• Task brief: Your answer should be an exact copy of the lines from the one holding "This screenshot has width=800, height=370." to the end of the material below, pictures left out.
####
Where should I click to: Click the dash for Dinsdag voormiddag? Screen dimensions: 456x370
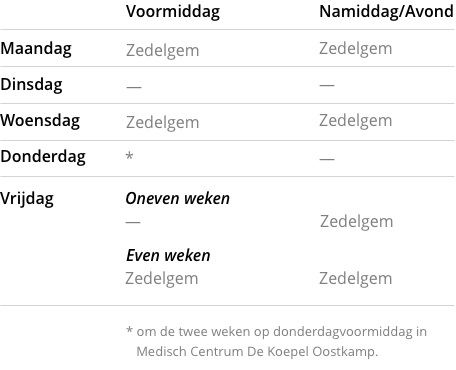tap(134, 87)
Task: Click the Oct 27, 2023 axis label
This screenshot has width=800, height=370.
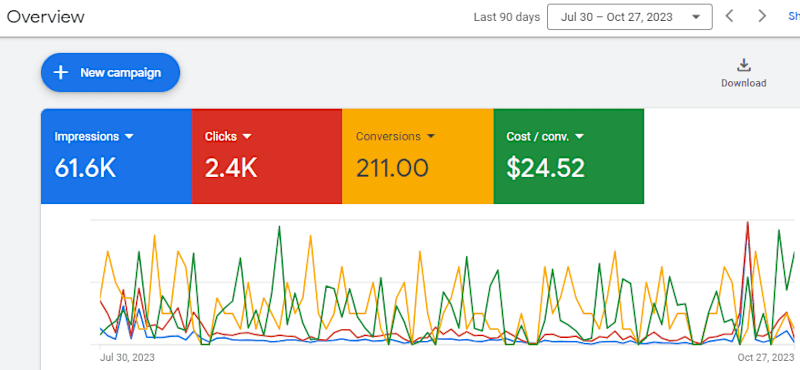Action: 765,357
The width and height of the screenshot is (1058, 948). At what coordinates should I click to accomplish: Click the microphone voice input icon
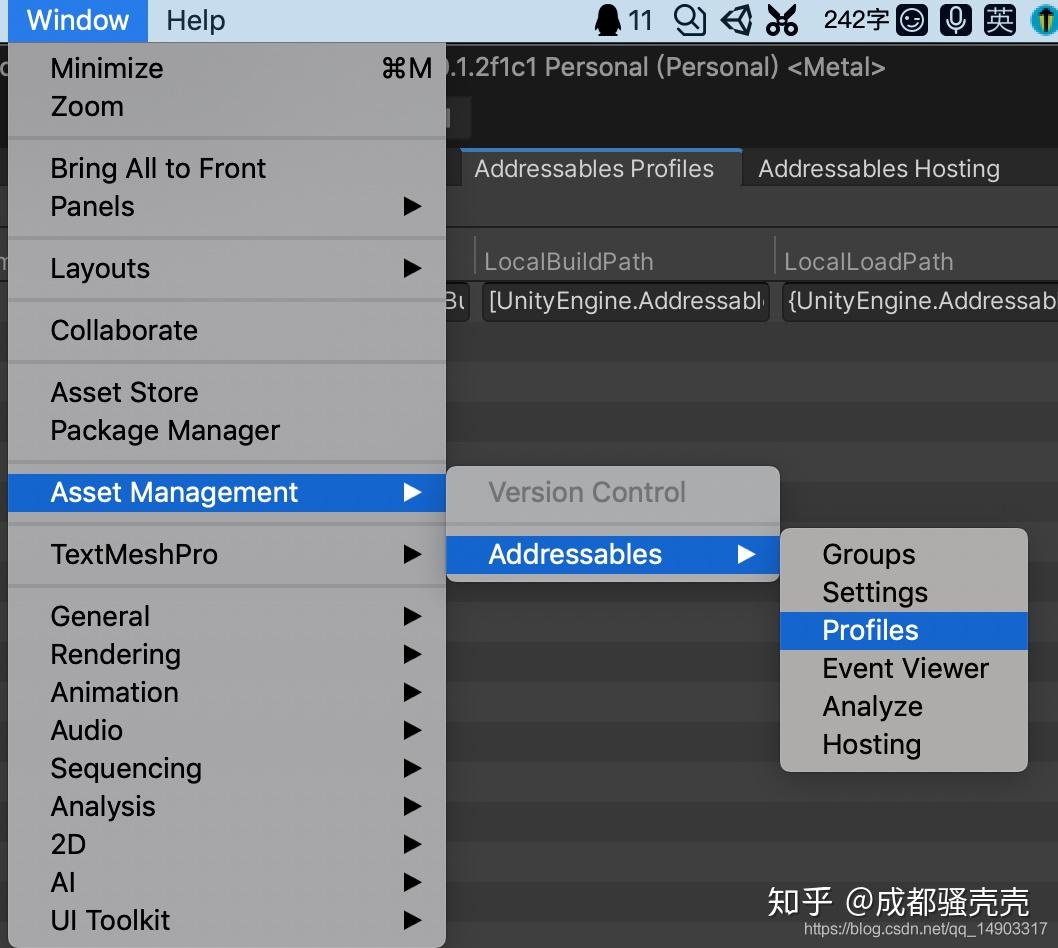pos(956,20)
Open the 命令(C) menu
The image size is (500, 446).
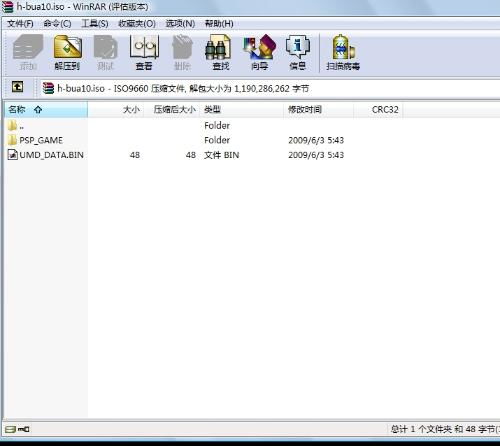pyautogui.click(x=57, y=24)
####
• Task solution:
This screenshot has width=800, height=370.
Action: 765,357
The width and height of the screenshot is (1058, 948). At what coordinates should I click to accomplish: Click the microphone voice input icon
pos(956,20)
Open the 命令(C) menu
The image size is (500, 446).
pyautogui.click(x=57, y=24)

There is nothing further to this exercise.